Lamentablemente, llegó la pandemia y todos aquellos avances fueron postergados, deteniendo una carrera en la que el cuerpo era la única herramienta. A pesar de eso, gracias a una pasión latente del jovencito, el ánimo de su entorno y sus profesores le permitieron mantenerse. Ya sin el espacio de los talleres, fue becado en el Instituto de Danzas Stilo, bajo la tutela técnica de la profesora Inés Ferrando.
De ese modo, Dylan retomó su carrera y, hoy, ya con 13 años, ésta demanda algo más, algo que Gualeguay no dispone, una formación de calidad que solo Buenos Aires puede darle para crecer artísticamente. Los contactos con el Teatro Colón se hicieron y se abrieron sus puertas, pero, en estos casos, no alcanzan los dones, las pasiones o las intenciones. Este salto de calidad en la carrera del niño, exige recursos que esta familia humilde y trabajadora no tiene.
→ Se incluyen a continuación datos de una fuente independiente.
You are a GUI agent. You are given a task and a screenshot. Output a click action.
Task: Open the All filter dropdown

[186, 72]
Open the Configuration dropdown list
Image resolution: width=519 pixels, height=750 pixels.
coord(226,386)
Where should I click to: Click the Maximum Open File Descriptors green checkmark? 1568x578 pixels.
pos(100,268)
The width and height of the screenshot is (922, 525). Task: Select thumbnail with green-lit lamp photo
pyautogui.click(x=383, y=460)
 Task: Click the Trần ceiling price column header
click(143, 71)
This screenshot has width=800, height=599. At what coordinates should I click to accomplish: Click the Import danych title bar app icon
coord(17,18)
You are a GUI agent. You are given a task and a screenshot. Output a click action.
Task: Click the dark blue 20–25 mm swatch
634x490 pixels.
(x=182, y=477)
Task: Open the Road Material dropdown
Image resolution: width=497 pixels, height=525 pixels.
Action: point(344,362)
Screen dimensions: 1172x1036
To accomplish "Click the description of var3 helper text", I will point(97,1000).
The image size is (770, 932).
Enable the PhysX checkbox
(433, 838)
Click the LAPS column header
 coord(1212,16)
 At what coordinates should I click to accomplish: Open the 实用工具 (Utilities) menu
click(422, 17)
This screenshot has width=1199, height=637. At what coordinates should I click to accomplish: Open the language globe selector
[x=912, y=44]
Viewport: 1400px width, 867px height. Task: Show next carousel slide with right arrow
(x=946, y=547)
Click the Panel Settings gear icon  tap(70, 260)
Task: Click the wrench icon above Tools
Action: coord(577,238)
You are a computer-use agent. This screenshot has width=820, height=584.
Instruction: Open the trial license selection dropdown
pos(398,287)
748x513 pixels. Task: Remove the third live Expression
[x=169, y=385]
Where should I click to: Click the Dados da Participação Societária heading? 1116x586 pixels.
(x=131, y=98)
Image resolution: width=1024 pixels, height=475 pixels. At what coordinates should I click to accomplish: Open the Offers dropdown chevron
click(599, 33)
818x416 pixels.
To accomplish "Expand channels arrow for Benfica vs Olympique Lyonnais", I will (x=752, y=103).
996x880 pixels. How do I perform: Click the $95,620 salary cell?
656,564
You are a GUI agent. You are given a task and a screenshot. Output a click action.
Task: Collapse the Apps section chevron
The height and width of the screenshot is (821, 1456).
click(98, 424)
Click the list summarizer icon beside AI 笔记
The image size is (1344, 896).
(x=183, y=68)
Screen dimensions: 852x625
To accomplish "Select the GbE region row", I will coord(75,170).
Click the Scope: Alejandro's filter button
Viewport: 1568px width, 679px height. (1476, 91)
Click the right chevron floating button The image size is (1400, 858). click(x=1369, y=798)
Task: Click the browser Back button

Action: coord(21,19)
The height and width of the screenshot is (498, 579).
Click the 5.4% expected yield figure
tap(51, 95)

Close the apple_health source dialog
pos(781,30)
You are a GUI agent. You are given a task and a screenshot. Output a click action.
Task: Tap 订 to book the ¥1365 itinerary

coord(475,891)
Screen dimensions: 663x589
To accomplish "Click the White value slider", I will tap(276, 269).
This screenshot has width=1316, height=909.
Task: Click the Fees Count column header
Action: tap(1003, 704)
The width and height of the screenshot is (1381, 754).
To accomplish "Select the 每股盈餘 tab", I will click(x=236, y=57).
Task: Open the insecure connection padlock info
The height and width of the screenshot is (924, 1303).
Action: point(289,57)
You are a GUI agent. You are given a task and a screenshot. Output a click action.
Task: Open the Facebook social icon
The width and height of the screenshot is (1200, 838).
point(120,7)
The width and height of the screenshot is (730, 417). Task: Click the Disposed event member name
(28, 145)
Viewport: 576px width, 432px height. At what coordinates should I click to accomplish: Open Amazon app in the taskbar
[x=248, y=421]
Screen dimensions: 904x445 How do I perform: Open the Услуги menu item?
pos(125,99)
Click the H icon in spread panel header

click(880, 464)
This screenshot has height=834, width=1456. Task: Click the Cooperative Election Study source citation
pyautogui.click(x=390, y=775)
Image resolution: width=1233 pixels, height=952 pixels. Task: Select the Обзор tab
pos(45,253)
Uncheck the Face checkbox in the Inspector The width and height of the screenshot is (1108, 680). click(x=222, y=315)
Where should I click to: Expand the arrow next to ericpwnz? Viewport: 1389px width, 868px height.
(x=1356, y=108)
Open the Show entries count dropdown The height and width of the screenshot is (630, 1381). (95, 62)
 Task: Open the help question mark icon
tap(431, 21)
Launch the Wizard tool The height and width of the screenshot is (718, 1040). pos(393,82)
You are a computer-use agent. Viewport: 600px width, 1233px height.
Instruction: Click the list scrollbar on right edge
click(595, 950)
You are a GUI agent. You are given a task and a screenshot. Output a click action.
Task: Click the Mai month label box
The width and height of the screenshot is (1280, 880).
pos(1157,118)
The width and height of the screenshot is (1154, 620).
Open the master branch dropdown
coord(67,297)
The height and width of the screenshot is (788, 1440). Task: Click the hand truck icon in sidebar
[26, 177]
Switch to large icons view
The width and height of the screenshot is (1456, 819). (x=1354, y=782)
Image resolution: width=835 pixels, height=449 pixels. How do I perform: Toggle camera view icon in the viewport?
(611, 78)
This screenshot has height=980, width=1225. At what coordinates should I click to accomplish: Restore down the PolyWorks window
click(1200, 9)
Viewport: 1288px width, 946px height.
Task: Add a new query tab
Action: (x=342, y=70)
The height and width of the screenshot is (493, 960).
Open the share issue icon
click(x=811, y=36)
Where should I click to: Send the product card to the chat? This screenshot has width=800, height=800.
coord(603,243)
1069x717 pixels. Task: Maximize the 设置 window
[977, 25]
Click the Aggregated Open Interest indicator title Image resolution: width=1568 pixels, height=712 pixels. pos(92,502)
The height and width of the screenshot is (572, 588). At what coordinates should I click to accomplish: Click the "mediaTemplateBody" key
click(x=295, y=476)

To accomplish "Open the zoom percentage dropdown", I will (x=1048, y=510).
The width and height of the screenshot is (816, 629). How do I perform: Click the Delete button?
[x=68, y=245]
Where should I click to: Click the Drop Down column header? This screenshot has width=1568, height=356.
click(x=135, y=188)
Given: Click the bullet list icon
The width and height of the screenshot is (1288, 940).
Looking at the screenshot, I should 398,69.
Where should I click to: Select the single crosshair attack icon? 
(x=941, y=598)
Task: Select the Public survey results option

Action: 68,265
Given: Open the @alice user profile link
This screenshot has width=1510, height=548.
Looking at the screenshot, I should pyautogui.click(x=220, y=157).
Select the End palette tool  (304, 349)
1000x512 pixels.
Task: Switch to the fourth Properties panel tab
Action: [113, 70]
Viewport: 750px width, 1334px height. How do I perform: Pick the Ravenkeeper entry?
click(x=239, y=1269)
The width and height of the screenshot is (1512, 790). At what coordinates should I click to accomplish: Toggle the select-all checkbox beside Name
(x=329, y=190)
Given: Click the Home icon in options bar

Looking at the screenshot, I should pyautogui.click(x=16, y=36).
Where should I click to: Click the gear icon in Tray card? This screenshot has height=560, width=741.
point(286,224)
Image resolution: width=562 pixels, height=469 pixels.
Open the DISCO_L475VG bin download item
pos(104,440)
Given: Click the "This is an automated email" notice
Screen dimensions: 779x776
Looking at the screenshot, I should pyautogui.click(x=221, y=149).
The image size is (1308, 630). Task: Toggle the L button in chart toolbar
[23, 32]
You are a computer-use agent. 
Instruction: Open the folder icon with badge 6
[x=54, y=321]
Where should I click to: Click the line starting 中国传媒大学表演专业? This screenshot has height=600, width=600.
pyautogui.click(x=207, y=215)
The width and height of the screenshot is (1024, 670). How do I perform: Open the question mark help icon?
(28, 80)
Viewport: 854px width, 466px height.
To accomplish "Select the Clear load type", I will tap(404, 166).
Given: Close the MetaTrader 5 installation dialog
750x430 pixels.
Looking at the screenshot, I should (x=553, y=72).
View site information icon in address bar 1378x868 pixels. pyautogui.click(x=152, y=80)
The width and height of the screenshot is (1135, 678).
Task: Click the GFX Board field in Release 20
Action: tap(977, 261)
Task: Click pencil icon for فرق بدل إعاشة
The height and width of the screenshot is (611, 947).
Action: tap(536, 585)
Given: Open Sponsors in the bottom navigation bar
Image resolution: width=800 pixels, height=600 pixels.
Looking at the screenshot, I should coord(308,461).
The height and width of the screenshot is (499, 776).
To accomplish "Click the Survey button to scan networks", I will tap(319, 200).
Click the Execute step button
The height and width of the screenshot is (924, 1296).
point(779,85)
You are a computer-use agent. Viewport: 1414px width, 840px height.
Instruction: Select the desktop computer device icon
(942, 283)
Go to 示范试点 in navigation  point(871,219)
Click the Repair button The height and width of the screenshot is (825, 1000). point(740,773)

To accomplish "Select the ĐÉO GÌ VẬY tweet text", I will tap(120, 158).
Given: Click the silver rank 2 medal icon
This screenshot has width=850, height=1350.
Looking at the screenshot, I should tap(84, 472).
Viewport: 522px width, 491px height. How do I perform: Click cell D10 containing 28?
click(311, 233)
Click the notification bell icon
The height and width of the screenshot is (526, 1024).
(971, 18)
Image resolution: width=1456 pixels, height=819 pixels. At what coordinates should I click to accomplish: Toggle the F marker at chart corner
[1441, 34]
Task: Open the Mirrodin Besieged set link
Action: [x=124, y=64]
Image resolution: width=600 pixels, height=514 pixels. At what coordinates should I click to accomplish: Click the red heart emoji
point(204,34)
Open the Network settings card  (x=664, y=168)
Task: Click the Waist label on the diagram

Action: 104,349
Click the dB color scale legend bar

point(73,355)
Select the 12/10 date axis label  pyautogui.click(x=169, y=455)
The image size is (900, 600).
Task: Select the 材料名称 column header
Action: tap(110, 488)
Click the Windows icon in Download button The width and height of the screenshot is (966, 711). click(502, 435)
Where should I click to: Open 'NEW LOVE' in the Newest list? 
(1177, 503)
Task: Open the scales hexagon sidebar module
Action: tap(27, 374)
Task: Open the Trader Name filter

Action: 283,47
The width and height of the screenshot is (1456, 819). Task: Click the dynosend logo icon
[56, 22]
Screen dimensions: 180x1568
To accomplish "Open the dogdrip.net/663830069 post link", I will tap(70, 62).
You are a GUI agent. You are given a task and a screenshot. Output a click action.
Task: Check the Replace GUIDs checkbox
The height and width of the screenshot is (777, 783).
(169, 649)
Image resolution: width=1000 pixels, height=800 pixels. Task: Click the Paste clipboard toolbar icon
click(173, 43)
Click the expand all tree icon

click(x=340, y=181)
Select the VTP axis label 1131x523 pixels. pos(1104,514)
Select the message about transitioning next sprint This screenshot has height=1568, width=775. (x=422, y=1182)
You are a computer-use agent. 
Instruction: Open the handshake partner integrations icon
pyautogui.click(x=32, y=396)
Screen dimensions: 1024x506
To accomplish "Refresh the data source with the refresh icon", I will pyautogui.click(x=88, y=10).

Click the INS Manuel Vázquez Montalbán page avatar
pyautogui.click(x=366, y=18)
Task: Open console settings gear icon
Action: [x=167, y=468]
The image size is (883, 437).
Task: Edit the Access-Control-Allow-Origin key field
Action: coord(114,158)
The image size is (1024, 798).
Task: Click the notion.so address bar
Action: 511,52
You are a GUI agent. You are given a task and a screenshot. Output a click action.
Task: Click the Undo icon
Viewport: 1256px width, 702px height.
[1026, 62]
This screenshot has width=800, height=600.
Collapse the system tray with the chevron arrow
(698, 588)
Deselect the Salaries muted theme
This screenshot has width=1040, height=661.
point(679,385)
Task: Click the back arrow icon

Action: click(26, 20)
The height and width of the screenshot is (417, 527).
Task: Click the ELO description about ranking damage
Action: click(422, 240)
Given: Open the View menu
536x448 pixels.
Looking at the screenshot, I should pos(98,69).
Por tal motivo, mientras Dylan lleva adelante una exigente rutina de entrenamiento, y practica difíciles pruebas que deberá rendir cuando llegue la oportunidad, su papá, otros familiares, amigos, compañeros y profesores se lanzaron a pedirle ayuda a la sociedad para que este jovencito gualeyo pueda seguir su carrera y poner a Gualeguay en lo más alto de la danza nacional.